● **ACTIVITY**: Every line with the string "will" should be copied from the data.

● **EXTRACTED RECORDS**:
————————
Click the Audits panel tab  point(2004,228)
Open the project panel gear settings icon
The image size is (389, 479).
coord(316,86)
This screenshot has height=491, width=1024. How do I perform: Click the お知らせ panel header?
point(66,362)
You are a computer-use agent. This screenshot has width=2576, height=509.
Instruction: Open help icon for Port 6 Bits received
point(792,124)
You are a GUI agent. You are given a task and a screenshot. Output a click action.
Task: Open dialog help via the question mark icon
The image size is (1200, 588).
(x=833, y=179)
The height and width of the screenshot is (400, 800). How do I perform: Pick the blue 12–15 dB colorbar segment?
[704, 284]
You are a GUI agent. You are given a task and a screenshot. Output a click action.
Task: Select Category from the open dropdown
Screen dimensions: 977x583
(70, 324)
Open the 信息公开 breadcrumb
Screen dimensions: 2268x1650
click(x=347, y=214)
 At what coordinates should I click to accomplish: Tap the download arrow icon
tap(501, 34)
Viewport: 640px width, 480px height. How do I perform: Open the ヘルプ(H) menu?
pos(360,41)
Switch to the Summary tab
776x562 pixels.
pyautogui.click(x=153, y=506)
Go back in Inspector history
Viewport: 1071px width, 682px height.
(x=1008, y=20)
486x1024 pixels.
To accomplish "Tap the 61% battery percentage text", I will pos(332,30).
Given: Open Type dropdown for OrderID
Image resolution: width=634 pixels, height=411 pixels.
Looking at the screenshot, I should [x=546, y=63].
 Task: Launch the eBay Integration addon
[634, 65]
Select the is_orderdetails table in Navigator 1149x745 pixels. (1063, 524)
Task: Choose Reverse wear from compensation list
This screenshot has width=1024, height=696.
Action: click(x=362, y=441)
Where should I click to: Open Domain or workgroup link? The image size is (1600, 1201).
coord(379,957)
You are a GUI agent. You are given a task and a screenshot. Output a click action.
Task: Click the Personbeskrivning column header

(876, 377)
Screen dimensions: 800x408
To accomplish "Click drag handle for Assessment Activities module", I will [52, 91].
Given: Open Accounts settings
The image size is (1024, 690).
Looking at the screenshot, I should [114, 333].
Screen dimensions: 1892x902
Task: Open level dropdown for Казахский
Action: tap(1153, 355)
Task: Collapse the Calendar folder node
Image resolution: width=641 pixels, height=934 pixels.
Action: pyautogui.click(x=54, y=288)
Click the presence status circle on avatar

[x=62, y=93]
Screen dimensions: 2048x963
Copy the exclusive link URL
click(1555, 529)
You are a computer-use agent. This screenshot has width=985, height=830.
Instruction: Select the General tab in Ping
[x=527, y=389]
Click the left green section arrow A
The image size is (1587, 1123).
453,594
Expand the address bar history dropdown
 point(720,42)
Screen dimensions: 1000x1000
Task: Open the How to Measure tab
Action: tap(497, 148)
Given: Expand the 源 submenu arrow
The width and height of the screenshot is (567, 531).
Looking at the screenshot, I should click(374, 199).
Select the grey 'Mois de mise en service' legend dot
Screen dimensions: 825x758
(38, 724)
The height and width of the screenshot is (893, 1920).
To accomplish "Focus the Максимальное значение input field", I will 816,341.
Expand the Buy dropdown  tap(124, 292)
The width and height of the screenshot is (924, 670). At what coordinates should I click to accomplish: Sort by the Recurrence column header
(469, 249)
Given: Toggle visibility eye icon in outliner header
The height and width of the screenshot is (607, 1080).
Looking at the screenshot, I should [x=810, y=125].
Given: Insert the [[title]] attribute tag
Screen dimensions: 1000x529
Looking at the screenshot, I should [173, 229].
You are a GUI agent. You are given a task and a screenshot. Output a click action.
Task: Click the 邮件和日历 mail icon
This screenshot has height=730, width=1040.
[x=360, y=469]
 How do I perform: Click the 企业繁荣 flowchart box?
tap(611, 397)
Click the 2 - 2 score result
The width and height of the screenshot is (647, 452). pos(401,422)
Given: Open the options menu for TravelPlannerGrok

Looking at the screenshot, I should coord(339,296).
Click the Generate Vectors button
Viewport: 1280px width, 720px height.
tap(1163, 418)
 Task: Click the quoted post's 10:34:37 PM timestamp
————————
● **SOLUTION TO THE EXERCISE**:
To accomplish "Tap the 61% battery percentage text", I will pos(332,30).
To accomplish "Click drag handle for Assessment Activities module", I will [52, 91].
To accomplish "Focus the Максимальное значение input field", I will 816,341.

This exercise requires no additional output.